Onstage, Mark just continues to watch too. Watches the men huddle closer and closer around the table, pulling and prodding at the woman’s body. Mark is sorrowful but smiling. As if whoever that woman is, well, she asked for this, didn’t she? She’s trouble. We have to shut her up. She just won’t quit complaining. About how much it all hurts. Well. Well, what if we give her something to cry about, shall we?

“No.” I shake my head. “Please.”

But the men don’t hear me. They’re talking among themselves. Now one of them—Dr. Rainier? Dr. Harper?—readies the needle. Larger than any needle I’ve ever seen. I watch the needle squirt liquid into the air.

“No. No, what are you doing to her? Stop! Someone stop him.”

No one stops him.
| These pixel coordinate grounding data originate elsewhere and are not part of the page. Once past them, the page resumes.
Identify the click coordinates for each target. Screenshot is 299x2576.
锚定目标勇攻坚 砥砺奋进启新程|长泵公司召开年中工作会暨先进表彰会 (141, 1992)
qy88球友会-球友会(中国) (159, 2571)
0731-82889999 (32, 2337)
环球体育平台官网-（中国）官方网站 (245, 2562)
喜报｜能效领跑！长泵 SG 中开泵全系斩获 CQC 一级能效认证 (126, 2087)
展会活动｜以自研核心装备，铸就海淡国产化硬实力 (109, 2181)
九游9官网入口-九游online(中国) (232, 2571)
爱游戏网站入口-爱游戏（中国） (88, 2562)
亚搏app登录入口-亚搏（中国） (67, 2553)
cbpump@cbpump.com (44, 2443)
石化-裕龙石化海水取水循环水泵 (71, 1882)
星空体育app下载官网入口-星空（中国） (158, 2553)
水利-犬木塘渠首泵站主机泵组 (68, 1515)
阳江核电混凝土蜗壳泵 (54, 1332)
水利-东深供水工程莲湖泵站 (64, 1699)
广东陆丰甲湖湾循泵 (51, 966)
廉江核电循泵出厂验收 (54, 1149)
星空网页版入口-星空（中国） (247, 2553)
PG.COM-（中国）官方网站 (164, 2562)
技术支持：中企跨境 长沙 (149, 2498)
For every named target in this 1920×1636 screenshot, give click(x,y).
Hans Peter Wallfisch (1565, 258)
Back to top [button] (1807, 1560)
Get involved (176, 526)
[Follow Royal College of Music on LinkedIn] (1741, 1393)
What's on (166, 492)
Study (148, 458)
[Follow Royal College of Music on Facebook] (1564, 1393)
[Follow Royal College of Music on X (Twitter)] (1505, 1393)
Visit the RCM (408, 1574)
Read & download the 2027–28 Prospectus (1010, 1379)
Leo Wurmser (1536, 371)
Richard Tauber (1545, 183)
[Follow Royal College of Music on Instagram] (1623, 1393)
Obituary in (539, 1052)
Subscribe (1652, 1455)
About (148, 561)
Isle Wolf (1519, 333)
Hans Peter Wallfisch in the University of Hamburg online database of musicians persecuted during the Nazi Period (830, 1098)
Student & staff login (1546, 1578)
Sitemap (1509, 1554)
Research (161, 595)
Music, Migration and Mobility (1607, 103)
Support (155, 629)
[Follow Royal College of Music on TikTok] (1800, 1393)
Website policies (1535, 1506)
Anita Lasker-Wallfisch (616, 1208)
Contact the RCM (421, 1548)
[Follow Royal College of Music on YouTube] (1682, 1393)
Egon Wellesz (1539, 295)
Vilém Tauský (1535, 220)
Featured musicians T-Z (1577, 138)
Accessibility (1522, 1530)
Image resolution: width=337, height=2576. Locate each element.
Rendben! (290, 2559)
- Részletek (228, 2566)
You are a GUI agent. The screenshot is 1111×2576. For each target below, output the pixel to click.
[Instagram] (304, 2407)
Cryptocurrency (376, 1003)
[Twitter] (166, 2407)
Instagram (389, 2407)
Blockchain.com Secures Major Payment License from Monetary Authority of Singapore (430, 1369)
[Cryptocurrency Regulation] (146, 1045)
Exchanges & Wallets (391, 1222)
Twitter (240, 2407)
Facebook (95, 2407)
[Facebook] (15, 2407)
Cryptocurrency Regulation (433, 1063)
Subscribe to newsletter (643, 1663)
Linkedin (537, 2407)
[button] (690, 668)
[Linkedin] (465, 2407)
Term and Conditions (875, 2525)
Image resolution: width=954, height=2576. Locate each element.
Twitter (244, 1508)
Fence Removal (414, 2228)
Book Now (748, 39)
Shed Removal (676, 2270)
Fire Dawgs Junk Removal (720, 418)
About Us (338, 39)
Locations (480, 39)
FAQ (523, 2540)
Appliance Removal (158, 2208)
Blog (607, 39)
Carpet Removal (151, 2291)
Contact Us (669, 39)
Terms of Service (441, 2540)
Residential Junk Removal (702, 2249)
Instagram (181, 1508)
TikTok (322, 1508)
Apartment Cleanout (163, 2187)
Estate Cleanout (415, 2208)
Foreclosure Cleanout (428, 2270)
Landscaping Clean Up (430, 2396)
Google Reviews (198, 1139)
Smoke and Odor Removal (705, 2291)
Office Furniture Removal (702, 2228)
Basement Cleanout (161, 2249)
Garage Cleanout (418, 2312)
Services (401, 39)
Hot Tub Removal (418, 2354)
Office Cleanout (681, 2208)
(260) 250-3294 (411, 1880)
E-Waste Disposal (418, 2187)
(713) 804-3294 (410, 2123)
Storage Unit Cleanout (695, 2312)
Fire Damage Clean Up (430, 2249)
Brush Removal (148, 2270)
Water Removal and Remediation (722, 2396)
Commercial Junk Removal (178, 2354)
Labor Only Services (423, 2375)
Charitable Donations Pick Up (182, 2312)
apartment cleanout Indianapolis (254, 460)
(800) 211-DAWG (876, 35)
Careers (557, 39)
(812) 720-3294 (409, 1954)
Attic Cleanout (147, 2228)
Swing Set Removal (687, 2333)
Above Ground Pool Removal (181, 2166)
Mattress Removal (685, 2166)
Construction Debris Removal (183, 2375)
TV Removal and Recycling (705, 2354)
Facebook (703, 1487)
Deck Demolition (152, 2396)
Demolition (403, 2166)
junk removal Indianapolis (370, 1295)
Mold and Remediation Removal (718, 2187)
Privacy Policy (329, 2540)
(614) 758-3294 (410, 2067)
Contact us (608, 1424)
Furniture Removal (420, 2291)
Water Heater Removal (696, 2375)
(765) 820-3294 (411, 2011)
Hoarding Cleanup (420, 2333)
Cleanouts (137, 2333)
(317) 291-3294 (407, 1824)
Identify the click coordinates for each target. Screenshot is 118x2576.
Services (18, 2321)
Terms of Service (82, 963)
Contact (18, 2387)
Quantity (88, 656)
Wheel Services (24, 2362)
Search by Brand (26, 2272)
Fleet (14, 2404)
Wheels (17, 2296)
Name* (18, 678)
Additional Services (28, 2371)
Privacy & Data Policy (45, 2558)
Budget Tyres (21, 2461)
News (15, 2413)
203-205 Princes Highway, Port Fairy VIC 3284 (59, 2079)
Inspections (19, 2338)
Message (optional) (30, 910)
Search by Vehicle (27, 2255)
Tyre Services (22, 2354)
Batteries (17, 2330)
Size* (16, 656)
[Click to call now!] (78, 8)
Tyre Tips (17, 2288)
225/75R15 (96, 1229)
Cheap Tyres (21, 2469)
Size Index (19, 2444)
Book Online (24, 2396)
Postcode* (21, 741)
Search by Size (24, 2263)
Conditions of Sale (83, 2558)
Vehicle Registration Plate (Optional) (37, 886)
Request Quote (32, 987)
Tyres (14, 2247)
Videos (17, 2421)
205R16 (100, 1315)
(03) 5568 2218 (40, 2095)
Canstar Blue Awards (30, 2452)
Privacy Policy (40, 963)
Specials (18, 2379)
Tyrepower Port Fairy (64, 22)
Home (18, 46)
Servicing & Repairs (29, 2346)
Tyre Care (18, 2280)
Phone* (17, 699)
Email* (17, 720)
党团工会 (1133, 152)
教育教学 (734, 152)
I run toward the stage as he injects the woman on the table.

“Never,” he says. “I would never. Never, I would never.”

“If I had known,” chimes in another doctor. “I would never.”

“Wish I could take it back,” says another. “If I could, I would.”

“I would, I would.”

“Would have never done it.”

“Never, I would never.”

And then I feel it. For the first time in how long. That bright hot fire. Running right down my thigh. All the nerves there screaming. Onstage, I hear a muffled scream coming from the woman on the bed just as a scream escapes my own lips.

The audience applauds. Dr. Rainier bows a little.

I fall down in the aisle. Down to the black floor. I’m staring at a black leather shoe that is tapping, tapping on the floor. I can’t bring myself to look up, to see which face, which of the three. Weren’t they just in the back, behind me? Now they’re sitting up here near the front. Clapping. Laughing.

We just want to see a good show, Ms. Fitch.

No.

I drag myself back up to my feet. The audience gasps. I’m standing in the aisle, crookedly now. I start to walk toward the stage, toward the circle of men, who are gathered more tightly around the woman, around me.

“Never, I would never,” they’re chanting. “Never, I would never.”

They’re going to kill her. Though I want to run to the stage, my walk is slow. I’m limping so heavily. I have to make it to the stage, where two men are about to slice up my leg. Another pitchfork into the thigh. Three marks. I feel the bones in my hip instantly scream, stretching open my mouth.